SH Flashback: “Late for Dinner,” by Ursula Pflug

A new entry in my weekly Strange Horizons retrospective:

Late for Dinner,” by Ursula Pflug
A compelling and lovely magical-realist story about a young liberal woman (whose mother committed suicide) who crosses the border to live with the once-enslaved rebels in a nation at war. Among other things, it looks at the difficulty of communication across gaps of privilege and of culture and of experience. (Published in 2001.) (5,000 words.)
“It was [my father] who'd first told me about the war, dragging me to a rally when I'd wanted to stay home and watch television: ‘This country is knee-deep in bones.’”

(See also the full list of Flashback stories.)

 


SPOILERS FOLLOW


 

The past is another country.

I am not often a fan of ambiguity; but in some cases, including this one, part of the appeal of a story for me is the ways in which it slips back and forth across the boundary between literal and metaphorical, and the ways in which it literalizes metaphors.

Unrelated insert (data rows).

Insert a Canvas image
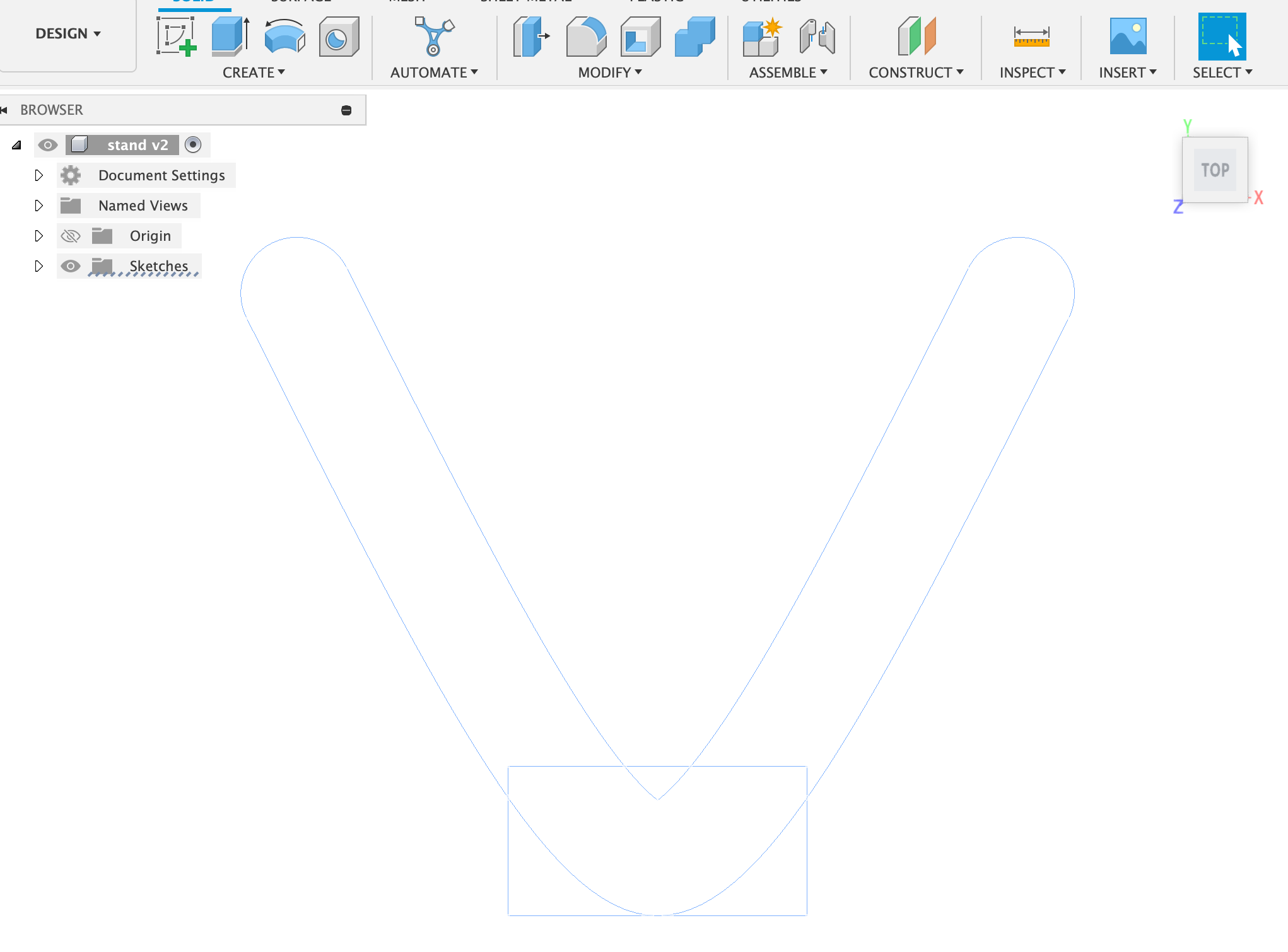Image resolution: width=1288 pixels, height=952 pixels. pos(1128,36)
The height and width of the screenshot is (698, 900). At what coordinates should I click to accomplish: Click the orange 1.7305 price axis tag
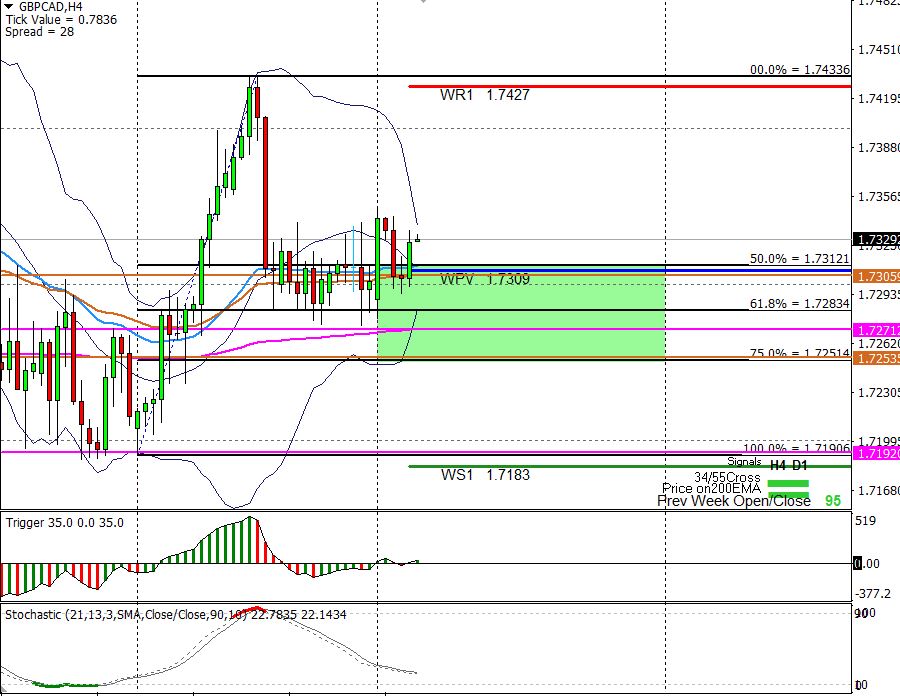[874, 275]
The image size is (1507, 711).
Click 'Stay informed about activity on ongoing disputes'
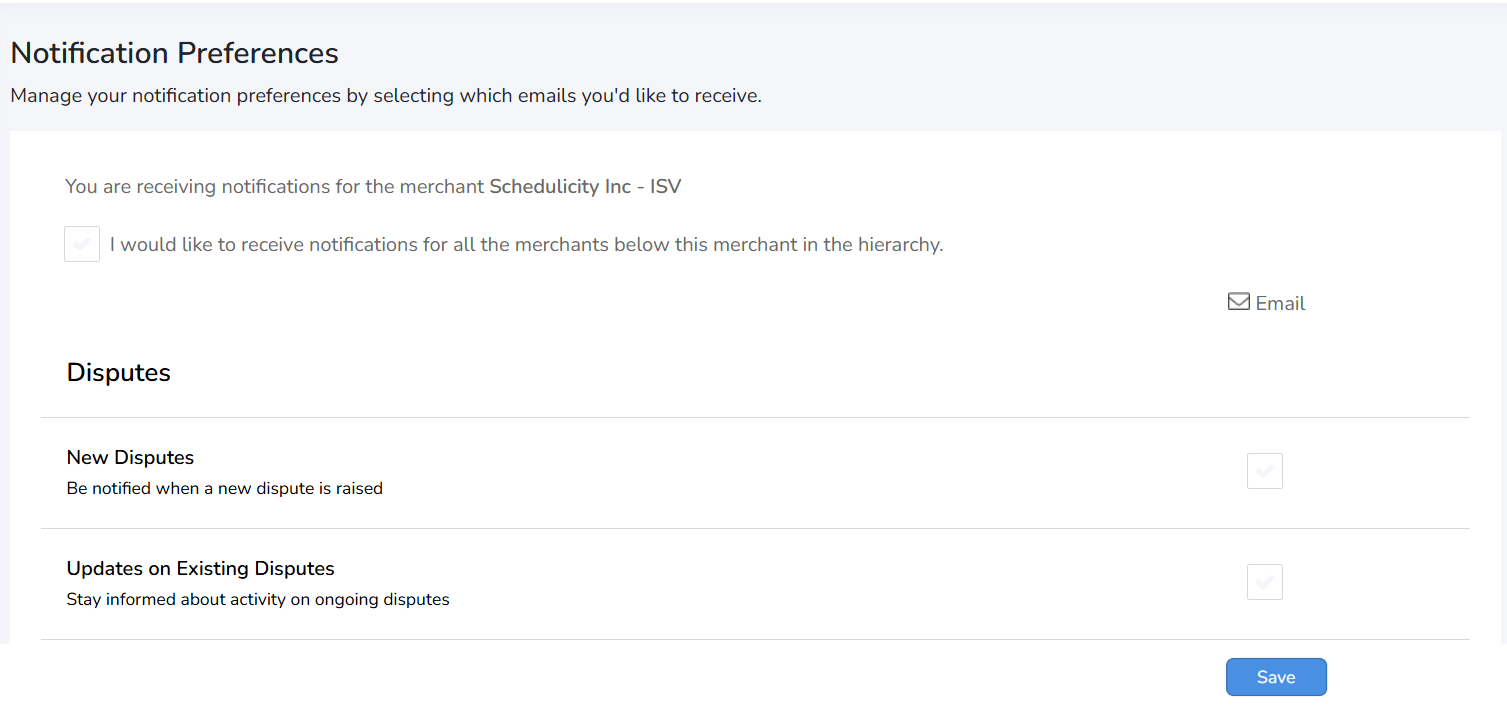pyautogui.click(x=257, y=600)
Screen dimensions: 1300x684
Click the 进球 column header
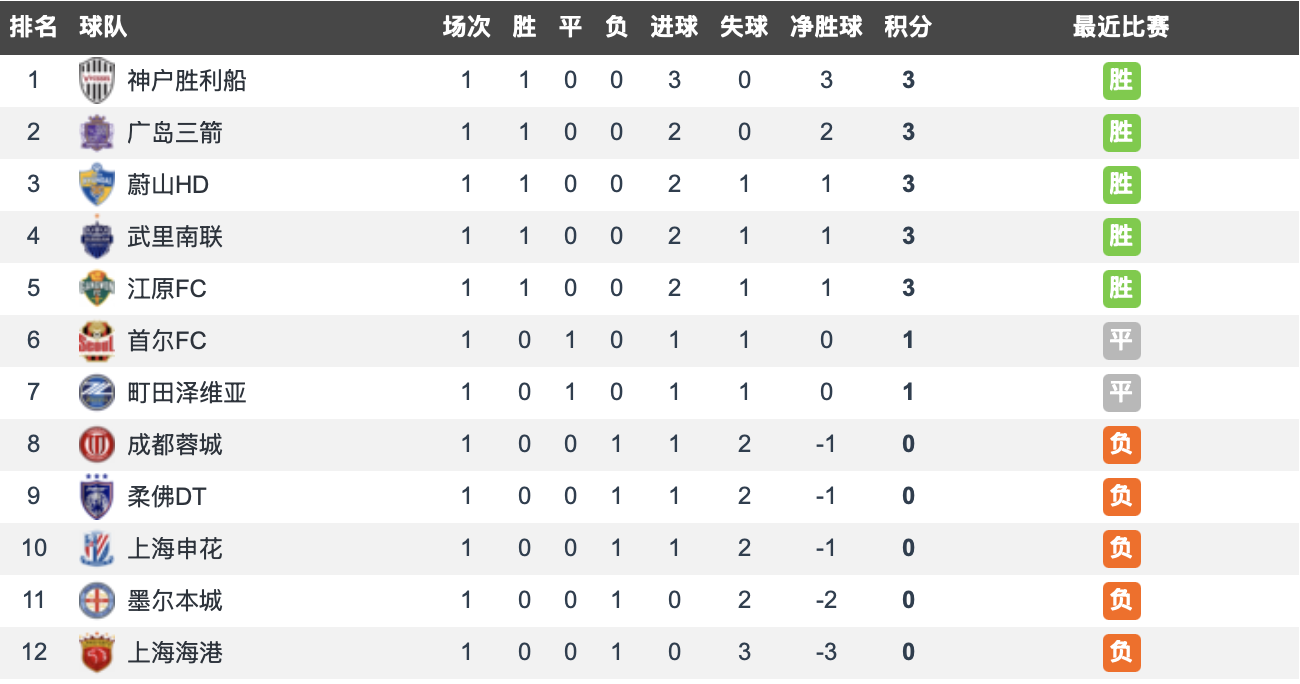coord(674,27)

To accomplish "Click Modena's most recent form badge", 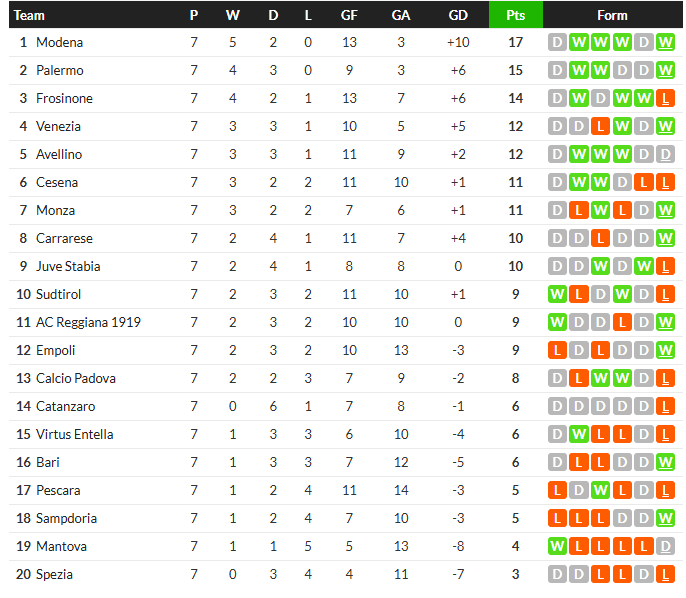I will click(x=666, y=43).
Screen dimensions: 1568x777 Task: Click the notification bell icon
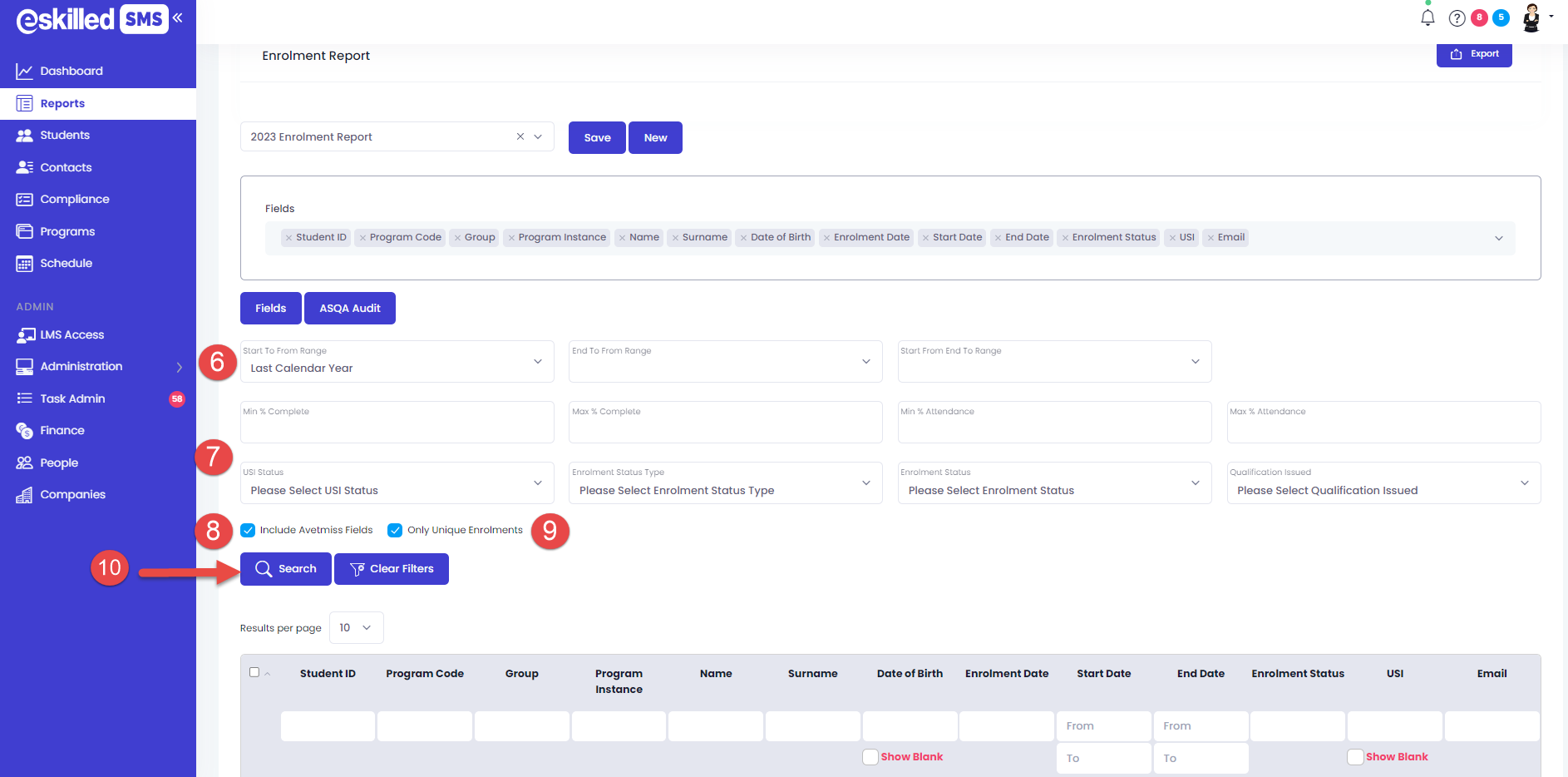(x=1427, y=17)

On one level, this could be a story set in any fictional nation at war; on another level, it's the slightly-sfnalized story of a white Canadian woman in the 1960s who has come to the US and has a black American lover. I like the ways in which that ambiguity plays out.

...If I were editing this story today, I would probably ask Ursula to make a few small further changes to it. I'm not entirely politically comfortable with a couple of the nuances; and given that it was written by a white Canadian woman and edited by a white American man, it was probably inevitable that the story frames a couple of things in ways that I consider a little unfortunate in retrospect. But I'm hoping that those aspects can be forgiven, because I think the story nonetheless gets at some interesting and useful things.

I'm also pleased that Ursula suggested using one of her mother's paintings as an illustration for the story. Christiane Pflug was a Canadian magic-realist painter who committed suicide in 1972; I think the use of her art here lent some resonances to the mother/daughter aspects of the story.